Wann sind Ärzte von der Umsatzsteuer befreit?

Grundsätzlich sind Heilbehandlungen im Bereich der Humanmedizin von der Umsatzsteuer befreit. Aber gilt das auch für alle Bereitschafts- und Notdienste? Der BFH hat klargestellt, dass auch Leistungen eines Arztes im Rahmen eines Notdienstes, mit denen gesundheitliche Gefahrensituationen frühzeitig erkannt werden sollen, um sofort geeignete Maßnahmen einleiten zu können, umsatzsteuerfrei sind.

Der Bundesfinanzhof (BFH) hat mit Urteil vom 02.08.2018 entschieden, dass auch im Rahmen von notärztlichen Bereitschaftsdiensten bei Sport- und ähnlichen Veranstaltungen Heilbehandlungen im Bereich der Humanmedizin vorliegen und die Umsätze somit steuerfrei sind.

Sachlage im Streitfall

Im aktuellen Fall erzielte ein Arzt sowohl umsatzsteuerfreie als auch umsatzsteuerpflichtige Umsätze. Zu seinen Tätigkeiten gehörte u.a. der Bereitschaftsdienst bei Sport- und ähnlichen Veranstaltungen.

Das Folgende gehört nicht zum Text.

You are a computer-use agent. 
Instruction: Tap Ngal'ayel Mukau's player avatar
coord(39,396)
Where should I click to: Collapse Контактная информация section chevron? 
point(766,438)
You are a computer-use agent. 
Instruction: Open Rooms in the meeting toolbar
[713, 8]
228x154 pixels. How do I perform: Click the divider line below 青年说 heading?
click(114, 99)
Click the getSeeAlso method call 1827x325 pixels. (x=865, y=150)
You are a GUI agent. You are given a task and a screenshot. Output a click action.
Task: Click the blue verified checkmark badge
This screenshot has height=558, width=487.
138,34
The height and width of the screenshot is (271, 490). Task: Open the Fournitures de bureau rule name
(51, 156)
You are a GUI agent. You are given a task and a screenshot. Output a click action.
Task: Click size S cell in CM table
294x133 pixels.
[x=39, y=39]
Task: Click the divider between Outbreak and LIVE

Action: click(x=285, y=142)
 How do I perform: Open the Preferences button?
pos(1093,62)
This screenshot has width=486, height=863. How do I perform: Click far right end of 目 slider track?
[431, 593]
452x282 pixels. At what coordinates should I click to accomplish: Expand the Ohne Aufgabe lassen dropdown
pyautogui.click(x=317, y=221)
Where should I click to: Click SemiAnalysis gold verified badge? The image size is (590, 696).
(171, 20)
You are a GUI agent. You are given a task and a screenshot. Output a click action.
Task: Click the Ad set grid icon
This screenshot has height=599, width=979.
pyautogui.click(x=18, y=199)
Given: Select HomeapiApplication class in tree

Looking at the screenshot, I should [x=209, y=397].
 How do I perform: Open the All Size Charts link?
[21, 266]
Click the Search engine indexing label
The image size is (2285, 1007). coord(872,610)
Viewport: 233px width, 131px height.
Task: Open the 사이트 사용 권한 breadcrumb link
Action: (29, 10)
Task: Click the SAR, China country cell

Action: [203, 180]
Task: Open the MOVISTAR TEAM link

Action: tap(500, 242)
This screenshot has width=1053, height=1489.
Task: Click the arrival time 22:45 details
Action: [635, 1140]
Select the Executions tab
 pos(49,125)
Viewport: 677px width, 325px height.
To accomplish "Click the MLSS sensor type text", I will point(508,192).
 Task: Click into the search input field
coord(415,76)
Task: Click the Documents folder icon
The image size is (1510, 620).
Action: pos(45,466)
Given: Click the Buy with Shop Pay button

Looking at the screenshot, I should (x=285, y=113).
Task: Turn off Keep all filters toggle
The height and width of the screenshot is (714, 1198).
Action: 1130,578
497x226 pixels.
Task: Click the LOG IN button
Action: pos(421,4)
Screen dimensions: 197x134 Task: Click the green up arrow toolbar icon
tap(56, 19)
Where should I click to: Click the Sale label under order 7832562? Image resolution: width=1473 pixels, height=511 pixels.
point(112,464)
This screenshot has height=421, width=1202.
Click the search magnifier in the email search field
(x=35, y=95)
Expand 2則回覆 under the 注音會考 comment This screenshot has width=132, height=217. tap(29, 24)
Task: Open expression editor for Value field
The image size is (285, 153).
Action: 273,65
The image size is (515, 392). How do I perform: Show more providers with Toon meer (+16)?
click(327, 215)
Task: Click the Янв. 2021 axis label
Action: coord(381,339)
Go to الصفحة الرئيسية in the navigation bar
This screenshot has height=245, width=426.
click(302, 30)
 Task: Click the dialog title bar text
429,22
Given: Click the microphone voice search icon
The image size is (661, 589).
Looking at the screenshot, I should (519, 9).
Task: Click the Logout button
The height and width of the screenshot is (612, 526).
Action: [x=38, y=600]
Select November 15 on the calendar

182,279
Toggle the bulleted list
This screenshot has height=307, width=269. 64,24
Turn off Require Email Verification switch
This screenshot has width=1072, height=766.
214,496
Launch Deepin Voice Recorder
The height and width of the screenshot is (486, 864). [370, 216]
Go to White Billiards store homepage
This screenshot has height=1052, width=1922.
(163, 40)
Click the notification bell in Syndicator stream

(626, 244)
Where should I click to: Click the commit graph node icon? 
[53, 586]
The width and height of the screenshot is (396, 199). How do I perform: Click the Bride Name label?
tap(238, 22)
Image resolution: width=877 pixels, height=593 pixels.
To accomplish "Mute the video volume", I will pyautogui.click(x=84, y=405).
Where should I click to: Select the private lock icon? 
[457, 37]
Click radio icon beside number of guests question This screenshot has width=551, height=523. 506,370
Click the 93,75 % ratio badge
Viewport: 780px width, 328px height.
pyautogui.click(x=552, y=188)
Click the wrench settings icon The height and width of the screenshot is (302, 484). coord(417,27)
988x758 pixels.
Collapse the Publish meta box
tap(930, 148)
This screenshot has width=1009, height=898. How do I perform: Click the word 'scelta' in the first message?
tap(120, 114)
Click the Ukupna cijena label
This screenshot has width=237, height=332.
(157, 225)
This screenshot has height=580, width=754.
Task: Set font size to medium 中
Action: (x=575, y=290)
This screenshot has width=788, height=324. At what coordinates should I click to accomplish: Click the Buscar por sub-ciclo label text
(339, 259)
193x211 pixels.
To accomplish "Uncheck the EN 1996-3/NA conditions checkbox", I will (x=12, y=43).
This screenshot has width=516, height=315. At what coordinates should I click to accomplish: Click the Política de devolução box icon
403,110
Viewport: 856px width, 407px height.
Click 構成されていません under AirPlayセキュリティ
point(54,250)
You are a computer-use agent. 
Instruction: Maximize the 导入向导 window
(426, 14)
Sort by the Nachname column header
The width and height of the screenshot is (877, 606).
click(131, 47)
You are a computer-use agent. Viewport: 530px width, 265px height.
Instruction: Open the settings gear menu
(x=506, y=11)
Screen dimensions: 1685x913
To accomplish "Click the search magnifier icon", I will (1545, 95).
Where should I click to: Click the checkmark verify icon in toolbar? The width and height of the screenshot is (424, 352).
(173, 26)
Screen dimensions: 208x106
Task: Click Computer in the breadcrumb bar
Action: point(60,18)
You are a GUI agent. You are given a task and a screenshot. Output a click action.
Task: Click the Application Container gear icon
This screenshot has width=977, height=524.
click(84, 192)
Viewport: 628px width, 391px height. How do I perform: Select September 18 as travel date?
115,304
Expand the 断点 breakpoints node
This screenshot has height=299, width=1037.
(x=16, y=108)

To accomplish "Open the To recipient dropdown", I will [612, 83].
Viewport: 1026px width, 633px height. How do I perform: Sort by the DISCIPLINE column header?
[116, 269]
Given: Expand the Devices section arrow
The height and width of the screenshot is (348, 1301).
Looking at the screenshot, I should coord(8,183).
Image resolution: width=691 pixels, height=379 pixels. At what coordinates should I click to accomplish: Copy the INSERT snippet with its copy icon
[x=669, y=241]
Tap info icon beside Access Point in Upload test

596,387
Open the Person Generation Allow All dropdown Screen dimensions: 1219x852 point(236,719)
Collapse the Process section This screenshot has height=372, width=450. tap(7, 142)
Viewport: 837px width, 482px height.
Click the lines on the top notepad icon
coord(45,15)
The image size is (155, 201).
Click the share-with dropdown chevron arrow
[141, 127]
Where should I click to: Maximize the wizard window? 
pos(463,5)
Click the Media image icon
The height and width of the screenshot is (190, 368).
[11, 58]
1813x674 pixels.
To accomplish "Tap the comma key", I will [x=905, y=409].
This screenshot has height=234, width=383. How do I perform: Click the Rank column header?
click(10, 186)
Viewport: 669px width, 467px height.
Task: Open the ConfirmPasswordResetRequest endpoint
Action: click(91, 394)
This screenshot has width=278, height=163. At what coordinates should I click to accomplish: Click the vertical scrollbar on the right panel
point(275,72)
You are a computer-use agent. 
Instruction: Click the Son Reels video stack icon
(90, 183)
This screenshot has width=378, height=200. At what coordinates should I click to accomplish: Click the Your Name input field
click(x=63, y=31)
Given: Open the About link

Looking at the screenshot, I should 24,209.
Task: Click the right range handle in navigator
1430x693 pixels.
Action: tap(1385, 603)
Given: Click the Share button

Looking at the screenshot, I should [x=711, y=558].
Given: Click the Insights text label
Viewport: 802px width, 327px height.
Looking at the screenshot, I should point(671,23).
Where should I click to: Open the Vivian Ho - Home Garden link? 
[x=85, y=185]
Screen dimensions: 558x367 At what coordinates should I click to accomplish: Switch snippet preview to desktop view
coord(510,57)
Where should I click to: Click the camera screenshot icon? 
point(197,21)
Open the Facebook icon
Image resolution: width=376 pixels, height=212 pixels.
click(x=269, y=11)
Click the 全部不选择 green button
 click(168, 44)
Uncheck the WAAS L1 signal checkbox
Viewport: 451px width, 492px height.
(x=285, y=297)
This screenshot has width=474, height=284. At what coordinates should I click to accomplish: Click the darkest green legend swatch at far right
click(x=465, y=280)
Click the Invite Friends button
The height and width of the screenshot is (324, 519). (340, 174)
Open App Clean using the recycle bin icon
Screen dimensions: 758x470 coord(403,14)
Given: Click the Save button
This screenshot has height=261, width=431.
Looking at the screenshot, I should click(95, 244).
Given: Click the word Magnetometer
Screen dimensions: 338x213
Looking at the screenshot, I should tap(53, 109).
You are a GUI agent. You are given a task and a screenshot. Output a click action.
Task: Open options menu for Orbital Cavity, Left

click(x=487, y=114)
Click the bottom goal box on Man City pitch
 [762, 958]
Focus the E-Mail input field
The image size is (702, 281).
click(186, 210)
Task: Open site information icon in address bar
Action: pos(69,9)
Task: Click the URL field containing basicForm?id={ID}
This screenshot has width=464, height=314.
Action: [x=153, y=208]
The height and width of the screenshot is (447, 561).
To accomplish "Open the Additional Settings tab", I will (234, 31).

Dabei umfassten die Aufgaben des Arztes zum einen, den Veranstaltungsbereich im Vorfeld zu kontrollieren und die Verantwortlichen im Hinblick auf mögliche Gesundheitsgefährdungen zu beraten, und zum anderen, während der Veranstaltung bei kontinuierlichen Rundgängen frühzeitig Gefahren und gesundheitliche Probleme der anwesenden Personen zu erkennen.

Bei Bedarf sollten ärztliche Untersuchungen und Behandlungen von Patienten durchgeführt werden. Umsatzsteuer wurde in den gestellten Rechnungen für die geleistete notärztliche bzw. sanitätsdienstliche Betreuung nicht ausgewiesen.

Das Finanzamt unterwarf die vom Arzt an den Veranstalter erbrachten Leistungen jedoch der Umsatzsteuer. Die hiergegen gerichtete Klage beim Finanzgericht (FG) hatte keinen Erfolg, da der Arzt nach Ansicht des FG lediglich Anwesenheit und Einsatzbereitschaft geleistet habe und dies für eine umsatzsteuerfreie Heilbehandlung nicht ausreiche. Der in Revision angerufene BFH gab dann aber dem Arzt Recht und bestätigte die umsatzsteuerliche Steuerbefreiung von Notdiensten.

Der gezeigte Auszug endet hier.